– А я думал, так и оставят в Разбойном приказе. – Горыня улыбнулся.
– Так тебя сунули только проверить да посмотреть, что за человек. – Никифор хитро сверкнул глазами. – Да и не до тебя сейчас у дознатчиков. Две банды за день взяли. Теперь бумаги сколько испишут да человека из Москвы ждать будут. А в городе после таких случаев тихо да гладко с месяц, а то и два. Так что нечего тебе штаны там просиживать да девок лапать. В сотне всяк при деле будешь.
Казарма Перуновой сотни оказалась вполне уютным домом с отдельными комнатами, которые язык бы не повернулся назвать кельями. Широкие кровати с мягкими матрасами, мыльня, которую постоянно держали под парами, и даже собственный скверик, где можно было уединиться с девушками и женщинами Лекарского приказа.
Первым делом Горыню обмерили с головы до ног, сообщив, что доспех на него будет готов через неделю, а военный кафтан, выходной сюртук и попону для коня он должен пошить сам, но затраты ему компенсируют. Затем замерили калибр револьверов и вписали в особую книжечку для снабжения боеприпасами. Еще вручили личную пайцу воина Перуновой сотни и стальной браслет – оберег от кромешников. Правда, как говорили опытные воины, помогал тот оберег слабо, но Горыня посчитал, что лучше такая защита, чем никакой. Последним выдали форменный палаш, и, заставив расписаться в книге учета, отпустили с миром.
Кормили воинов сотни в трактире, стоявшем через дорогу. Там по предъявлении пайцы можно было получить обед, ужин или завтрак, а за небольшие деньги – спиртное и всякие дополнительные услуги, вроде пирогов в дорогу и напитков, разливаемых в большие литровые бутыли.
Понимая процесс «прописки», Горыня сам пошел и договорился с кабатчиком, чтобы тот «накрыл поляну», и вечером кабак гудел, принимая всех свободных от службы воинов. Скоро сюда же подтянулись дознатчики и другие воины медведевского гарнизона, квартировавшие на территории княжеского дворца, так что, несмотря на огромный зал, вмещавший больше ста человек, столы начали ставить уже во дворе трактира.
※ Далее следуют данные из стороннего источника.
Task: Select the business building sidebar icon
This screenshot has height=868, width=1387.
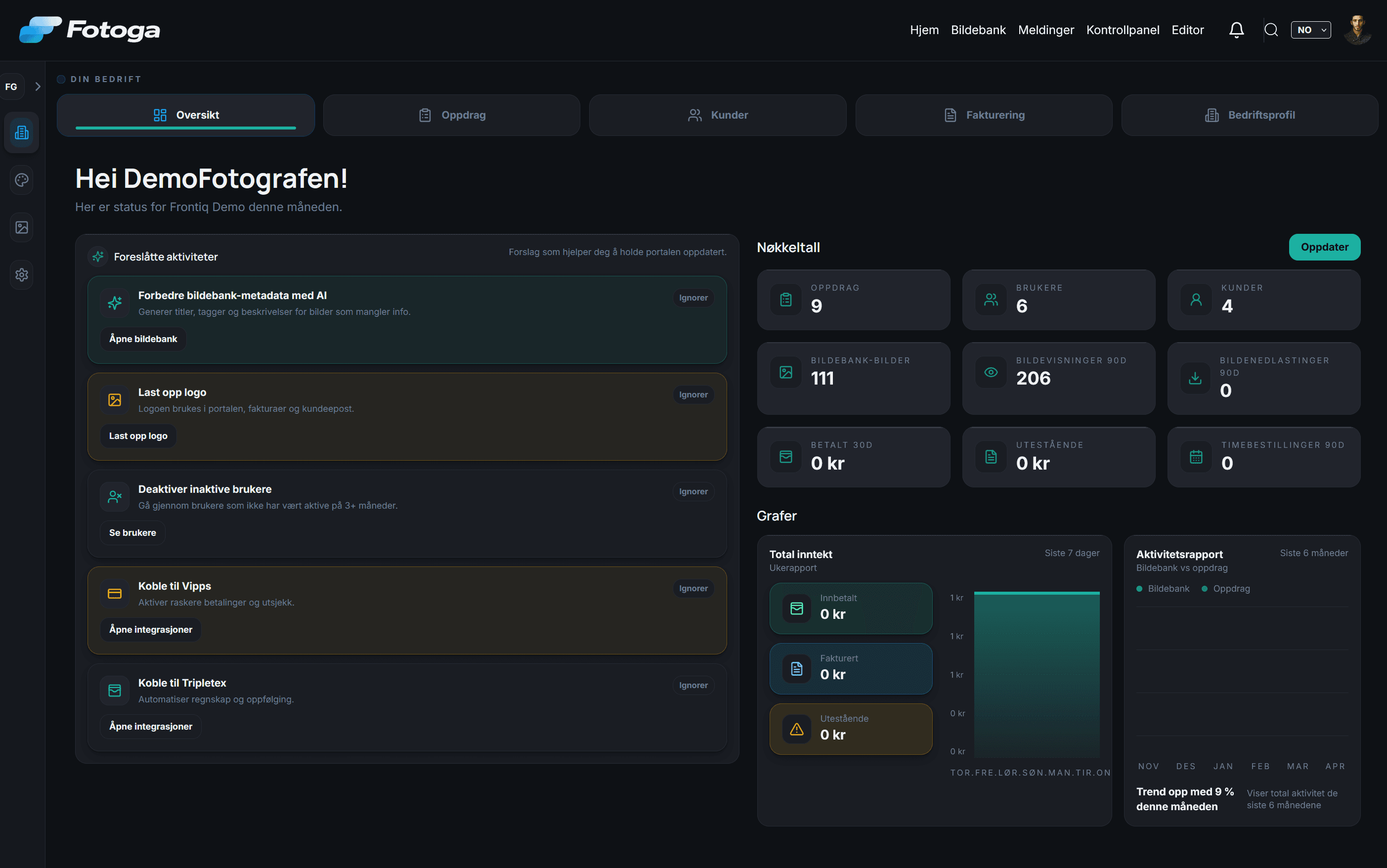Action: [x=22, y=132]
Дубыня, здоровяк, который участвовал в испытании, подошел к сидевшему за столом Горыне и, протянув здоровенную полуведерную кружку, кивнул:
– Давай, брате. Чтобы не таить зла да быть верным побратимом всем нам. – Он оглядел длинный стол, за которым сидели воины сотни. – Про подвиги твои дознатчики рассказали. И про то, что жизни многим из них спас. И то – добре. Сотня Перунова во всем особых статей, но главное, сотня – наша жизнь. Мы не отступаем без приказа князя или государя. Не бросаем своих, работаем, когда все отдыхают, и делаем то, что никто не сделает. – Дубыня протянул братину Горыне, и тот уже, наученный старшими товарищами, с поклоном принял ее и сделал первый глоток.
– Во здравие государя. – Оторвался и глотнул еще раз. – Во здравие князя, – и третий раз приложившись, поднял братину над головой. – Во здравие Перунова войска!
К себе в комнату Горыня попал уже по утро, а буквально через два часа его, как и всех воинов сотни, подняли на утреннюю тренировку. Тренировка не впечатлила ни самого Константина, ни тело, привыкшее к тяжелому крестьянскому труду. На следующее утро болели некоторые группы мышц, но в целом нагрузка не была запредельной. Удивил только пожилой китаец, обучавший воинов сотни бою без оружия и со случайными предметами. Ханьский воин был совсем не субтильным, а вполне крепким мужчиной высокого роста, с прекрасно развитой мускулатурой и движениями горного барса. Посмотрев на его учебные схватки, Горыня понял, что ловить в данном случае ему нечего, и, в свою очередь, постарался хотя бы проиграть достойно, что и было оценено мастером.
– Тии где училися? – произнес он, когда воины закончили работать и потянулись с площадки.
– Если скажу, что это не первая моя жизнь, вы удивитесь?
– Не очена сильно. – Ханец кивнул с серьезным выражением лица. – У тебя ниххонская школа. Есть немного у-и[20] и чего-то иссе. – Покази есе, как бьешь рукой… – Нет, не знаю такой техники. Будес у меня заниматься?